** begin Material for the task **
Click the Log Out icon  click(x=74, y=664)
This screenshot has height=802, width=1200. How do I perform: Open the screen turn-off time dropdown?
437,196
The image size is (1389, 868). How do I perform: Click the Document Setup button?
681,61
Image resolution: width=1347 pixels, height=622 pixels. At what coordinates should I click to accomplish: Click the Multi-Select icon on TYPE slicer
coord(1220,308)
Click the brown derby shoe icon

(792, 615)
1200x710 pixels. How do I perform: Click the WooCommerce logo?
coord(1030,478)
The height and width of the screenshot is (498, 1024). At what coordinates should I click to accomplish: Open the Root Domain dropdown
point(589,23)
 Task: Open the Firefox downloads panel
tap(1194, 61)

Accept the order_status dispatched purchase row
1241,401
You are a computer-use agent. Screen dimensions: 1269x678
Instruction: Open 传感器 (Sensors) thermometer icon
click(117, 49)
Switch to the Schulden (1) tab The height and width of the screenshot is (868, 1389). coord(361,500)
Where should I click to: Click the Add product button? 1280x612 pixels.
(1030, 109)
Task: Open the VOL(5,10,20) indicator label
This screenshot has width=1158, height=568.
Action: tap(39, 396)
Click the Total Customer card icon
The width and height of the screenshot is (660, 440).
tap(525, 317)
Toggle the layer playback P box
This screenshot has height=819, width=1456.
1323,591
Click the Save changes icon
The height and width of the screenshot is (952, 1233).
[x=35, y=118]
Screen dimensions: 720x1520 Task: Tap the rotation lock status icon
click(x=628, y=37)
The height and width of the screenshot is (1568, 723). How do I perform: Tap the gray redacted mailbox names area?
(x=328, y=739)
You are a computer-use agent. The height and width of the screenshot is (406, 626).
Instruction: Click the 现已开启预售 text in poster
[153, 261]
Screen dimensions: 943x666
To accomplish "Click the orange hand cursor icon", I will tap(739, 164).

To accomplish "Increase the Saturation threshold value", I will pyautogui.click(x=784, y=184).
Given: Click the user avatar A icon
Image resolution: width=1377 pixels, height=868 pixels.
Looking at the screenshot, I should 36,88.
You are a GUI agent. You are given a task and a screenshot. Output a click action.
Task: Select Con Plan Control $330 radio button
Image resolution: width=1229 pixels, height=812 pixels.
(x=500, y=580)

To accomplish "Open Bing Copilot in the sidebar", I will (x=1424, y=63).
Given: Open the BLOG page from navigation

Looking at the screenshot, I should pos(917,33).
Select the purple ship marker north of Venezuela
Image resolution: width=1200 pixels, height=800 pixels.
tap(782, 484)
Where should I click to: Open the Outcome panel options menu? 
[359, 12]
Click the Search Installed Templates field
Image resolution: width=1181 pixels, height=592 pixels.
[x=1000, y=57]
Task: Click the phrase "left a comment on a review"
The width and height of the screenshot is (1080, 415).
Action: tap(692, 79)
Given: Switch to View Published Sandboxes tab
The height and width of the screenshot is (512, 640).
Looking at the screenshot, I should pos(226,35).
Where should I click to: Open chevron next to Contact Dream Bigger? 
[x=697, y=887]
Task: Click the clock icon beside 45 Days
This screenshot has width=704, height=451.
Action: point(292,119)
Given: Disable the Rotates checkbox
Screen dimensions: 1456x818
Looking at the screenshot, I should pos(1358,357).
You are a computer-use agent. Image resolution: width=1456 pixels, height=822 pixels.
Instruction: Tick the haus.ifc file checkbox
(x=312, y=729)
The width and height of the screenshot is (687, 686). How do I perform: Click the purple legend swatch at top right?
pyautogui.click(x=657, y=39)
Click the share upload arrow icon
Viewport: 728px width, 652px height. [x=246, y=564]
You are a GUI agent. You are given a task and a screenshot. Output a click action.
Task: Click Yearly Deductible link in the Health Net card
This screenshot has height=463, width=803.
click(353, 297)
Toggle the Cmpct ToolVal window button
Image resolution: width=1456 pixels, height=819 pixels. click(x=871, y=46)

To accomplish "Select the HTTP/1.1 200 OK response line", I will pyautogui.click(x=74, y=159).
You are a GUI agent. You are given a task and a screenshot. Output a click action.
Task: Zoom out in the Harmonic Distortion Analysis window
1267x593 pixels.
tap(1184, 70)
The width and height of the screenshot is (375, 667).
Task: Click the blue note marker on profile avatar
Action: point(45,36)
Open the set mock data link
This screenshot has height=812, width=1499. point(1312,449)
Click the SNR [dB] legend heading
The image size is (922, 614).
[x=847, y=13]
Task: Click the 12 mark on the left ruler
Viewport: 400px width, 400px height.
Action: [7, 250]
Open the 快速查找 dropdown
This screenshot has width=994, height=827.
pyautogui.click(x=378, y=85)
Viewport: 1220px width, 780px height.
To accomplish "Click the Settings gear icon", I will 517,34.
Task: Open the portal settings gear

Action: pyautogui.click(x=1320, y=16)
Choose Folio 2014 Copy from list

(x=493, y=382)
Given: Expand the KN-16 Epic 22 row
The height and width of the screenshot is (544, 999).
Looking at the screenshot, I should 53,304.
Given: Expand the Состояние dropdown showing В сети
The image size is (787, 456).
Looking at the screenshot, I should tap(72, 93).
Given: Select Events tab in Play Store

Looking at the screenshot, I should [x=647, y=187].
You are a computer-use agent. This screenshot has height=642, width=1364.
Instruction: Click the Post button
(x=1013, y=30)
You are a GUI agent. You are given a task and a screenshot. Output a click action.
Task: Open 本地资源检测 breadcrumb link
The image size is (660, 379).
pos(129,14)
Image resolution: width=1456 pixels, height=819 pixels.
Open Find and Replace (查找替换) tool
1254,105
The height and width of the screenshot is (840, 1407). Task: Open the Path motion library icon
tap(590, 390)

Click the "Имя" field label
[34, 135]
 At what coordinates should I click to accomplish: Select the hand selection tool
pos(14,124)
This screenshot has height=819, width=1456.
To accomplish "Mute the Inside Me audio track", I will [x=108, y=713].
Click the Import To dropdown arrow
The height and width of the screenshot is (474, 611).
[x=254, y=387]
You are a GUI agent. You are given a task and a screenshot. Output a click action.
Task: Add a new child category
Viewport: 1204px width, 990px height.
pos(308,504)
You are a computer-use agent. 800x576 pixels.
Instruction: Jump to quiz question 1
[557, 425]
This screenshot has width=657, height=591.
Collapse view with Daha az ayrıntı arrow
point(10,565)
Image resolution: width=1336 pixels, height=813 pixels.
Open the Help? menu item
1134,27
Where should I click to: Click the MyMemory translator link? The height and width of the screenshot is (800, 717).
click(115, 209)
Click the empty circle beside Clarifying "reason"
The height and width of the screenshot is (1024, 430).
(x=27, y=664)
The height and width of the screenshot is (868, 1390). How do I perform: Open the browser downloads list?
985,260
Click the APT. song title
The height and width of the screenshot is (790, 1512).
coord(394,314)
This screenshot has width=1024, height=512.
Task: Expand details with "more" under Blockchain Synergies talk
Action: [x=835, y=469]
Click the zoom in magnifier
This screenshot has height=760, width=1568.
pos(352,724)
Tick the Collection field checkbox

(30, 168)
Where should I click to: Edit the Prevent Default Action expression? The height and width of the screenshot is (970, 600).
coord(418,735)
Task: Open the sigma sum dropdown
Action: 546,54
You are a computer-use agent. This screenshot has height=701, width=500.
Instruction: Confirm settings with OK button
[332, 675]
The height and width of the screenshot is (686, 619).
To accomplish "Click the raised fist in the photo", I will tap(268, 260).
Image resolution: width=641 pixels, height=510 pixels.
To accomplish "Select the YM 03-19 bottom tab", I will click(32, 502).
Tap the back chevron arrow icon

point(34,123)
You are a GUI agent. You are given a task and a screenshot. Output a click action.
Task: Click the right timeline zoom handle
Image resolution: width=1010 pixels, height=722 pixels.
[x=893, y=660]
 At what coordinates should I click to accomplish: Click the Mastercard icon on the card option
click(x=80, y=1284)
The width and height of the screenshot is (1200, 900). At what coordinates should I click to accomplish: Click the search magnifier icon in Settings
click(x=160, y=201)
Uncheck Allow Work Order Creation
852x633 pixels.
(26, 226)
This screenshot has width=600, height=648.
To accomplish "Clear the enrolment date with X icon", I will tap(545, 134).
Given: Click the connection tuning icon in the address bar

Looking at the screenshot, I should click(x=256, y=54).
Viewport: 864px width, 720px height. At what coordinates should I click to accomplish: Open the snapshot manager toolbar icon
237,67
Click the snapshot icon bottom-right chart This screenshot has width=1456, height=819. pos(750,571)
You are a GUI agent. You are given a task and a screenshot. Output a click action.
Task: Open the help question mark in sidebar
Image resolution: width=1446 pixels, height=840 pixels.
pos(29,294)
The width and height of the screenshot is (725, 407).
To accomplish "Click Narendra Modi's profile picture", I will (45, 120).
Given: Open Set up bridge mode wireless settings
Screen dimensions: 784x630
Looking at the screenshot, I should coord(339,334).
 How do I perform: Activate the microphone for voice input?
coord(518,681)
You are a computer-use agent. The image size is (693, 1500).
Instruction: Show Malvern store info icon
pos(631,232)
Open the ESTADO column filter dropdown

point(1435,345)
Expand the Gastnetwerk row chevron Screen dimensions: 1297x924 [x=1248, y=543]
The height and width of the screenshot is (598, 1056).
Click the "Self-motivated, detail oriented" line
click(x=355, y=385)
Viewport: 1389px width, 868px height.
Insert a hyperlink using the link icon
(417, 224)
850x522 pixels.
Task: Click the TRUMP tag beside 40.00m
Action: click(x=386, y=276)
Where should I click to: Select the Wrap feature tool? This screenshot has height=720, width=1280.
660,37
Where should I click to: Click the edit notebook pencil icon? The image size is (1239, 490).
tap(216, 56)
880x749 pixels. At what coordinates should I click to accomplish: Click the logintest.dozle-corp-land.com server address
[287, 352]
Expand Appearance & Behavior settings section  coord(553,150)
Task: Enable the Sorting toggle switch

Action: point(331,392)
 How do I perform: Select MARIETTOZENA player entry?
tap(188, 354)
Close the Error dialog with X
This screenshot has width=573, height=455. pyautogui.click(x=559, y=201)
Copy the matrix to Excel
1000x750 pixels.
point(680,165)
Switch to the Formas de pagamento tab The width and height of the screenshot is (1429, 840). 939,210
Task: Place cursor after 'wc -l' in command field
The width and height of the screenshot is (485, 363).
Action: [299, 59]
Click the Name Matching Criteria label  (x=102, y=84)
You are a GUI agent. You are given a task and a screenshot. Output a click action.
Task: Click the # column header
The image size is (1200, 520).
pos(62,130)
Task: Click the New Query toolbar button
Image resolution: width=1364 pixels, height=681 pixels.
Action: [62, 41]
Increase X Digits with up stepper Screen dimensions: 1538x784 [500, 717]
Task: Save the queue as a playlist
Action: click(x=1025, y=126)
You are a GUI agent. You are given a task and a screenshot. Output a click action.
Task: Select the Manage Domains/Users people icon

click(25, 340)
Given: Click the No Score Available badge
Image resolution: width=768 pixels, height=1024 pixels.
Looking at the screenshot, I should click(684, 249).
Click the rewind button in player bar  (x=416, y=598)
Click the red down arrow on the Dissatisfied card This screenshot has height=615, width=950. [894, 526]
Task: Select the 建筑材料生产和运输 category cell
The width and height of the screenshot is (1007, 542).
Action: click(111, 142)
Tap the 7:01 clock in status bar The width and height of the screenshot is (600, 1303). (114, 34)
** end Material for the task **
Your task
Gather every line of the listing that contains the word "profile". Case matters.

Correct output
Task: Click the blue note marker on profile avatar
To accomplish "Click Narendra Modi's profile picture", I will (45, 120).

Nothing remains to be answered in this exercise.